定年退職後、畑作やシイタケやらと農林業に見習いながら挑戦してきたわけですが、経営拡大する資力も借金までする体力もないため、年金を少し補う小遣い稼ぎ程度の農業収入しかありません。重労働だし気候などの自然現象の影響に左右されるし、農林業などなんのよいところもないのじゃあないかということですが、やめてしまおうという気には全くなりません。
農林業って「おかね」と言う面から言えばメリットの少ない営みですが、それを補ってあまりある魅力のある捨てがたい営みなのです。農業に従事できる状況に生きていることができると言うことは、「生きる」ということにとってとても贅沢な営みと言えるでしょう。
どのような魅力があるのか、どのように贅沢な営みなのか、私の実感を以下に挙げてみます。
まずは、自衛の農林業生活は植物やキノコの栽培が仕事の中心ですから、* 煩(ワズラ)わしい人間関係から解放される気楽さがあること。
* 労働に関わる時間をかなり自由裁量できるためコントロールできてストレスが少ない。
* 植物の栽培にしろ動物の飼育にしろ生き物を育てる仕事なので楽しくやりがいがある。
* 自然と関わりながら生産し収獲する営みは充実感を得ることができる。
* 日の出と共に働き始め、日の入りと共に仕事を終えると言った「太陽と共に生きている」との実感を得ることができる。

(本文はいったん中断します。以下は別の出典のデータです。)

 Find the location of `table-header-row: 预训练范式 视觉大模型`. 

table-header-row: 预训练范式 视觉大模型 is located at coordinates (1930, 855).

* 自らの身体を養う食物を自ら育てて食べることができるため、安心感と満足庵・喜びが得られる。
* 肉体労働はしんどいが、反面、自らの肉体を動かす作業は「身体・健康」と向き合い実感できる。自らが紛れもなく血の通った肉体を持つ生 物であるという「生命」を実感できる。
* 学歴は直接には無関係であること。
* 自家消費のみならず販売もするとなれば、消費者の評価が励みになるなど流通の喜びを味わうこともできる。
* 会社・工場等の勤務などと違い、家族と過ごすことができる時間が多い。
私が農林業を通して実感している魅力は以上のとおりです。
積雪もそのうちには融けるでしょうし、もう少し辛抱すれば春の兆しも確実に現れてきます。
うまく行かないこともありますが、不思議なもので悪いことばかりも続きません。日々が学びでゴールはありません。それがまた面白い。農作物(生き物)の栽培は手をかければかけただけの結果が正直に出てきます。かといって甘やかせばいいというものでもありません。
その点では、人間の子育て、教育とも同じですね。そりゃあ、人間もやっぱり「生物」ですもんね。農業はそう言う意味でも最も「人間的な」・「根源的な」営みといえるのでしょう。
さあ、冬の寒さに負けず乗り越えて、来たる春の訪れ、農業との再会に備えましょう。営みが繰り返せると言うことは幸せなことですね。
楽しみにして…… ごきげんよう。